• _PROBLEM_
Could you write out the opening lines of the data, word for word, stopping after the line that contains "Task: Open the user profile icon"?

(Stored items)
▬▬▬▬▬▬▬▬▬▬
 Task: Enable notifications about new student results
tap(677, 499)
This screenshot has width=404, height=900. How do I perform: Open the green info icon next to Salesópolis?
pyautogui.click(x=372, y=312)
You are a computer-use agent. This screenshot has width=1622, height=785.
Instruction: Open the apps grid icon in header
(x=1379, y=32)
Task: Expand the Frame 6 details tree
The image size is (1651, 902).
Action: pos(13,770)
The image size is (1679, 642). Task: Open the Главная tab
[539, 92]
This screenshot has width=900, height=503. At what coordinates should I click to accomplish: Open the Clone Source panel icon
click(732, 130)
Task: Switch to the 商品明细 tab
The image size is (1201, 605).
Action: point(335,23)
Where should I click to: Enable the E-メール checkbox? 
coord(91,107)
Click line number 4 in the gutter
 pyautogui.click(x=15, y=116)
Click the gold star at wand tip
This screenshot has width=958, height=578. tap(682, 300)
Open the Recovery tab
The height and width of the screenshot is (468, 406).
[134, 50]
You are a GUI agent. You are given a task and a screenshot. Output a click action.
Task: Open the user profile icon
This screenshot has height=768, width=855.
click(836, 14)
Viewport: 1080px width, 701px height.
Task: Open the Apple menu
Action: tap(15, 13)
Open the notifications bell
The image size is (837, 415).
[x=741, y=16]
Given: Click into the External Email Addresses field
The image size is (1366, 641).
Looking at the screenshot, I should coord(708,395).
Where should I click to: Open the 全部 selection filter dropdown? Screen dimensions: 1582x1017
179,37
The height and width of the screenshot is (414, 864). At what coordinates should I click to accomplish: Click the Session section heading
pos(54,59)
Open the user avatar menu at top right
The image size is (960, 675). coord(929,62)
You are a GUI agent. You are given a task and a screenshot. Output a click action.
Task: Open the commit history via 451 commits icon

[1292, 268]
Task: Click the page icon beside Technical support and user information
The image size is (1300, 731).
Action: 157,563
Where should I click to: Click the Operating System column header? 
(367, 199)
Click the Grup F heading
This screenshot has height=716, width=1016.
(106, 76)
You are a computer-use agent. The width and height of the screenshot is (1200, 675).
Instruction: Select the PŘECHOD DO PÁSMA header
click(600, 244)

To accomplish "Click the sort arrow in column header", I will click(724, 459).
▬▬▬▬▬▬▬▬▬▬
• _ANSWER TO THIS EXERCISE_
 Task: Enable notifications about new student results
tap(677, 499)
This screenshot has width=404, height=900. How do I perform: Open the green info icon next to Salesópolis?
pyautogui.click(x=372, y=312)
You are a computer-use agent. This screenshot has width=1622, height=785.
Instruction: Open the apps grid icon in header
(x=1379, y=32)
Task: Expand the Frame 6 details tree
The image size is (1651, 902).
Action: pos(13,770)
The image size is (1679, 642). Task: Open the Главная tab
[539, 92]
This screenshot has width=900, height=503. At what coordinates should I click to accomplish: Open the Clone Source panel icon
click(732, 130)
Task: Switch to the 商品明细 tab
The image size is (1201, 605).
Action: point(335,23)
Where should I click to: Enable the E-メール checkbox? 
coord(91,107)
Click line number 4 in the gutter
 pyautogui.click(x=15, y=116)
Click the gold star at wand tip
This screenshot has width=958, height=578. tap(682, 300)
Open the Recovery tab
The height and width of the screenshot is (468, 406).
[134, 50]
You are a GUI agent. You are given a task and a screenshot. Output a click action.
Task: Open the user profile icon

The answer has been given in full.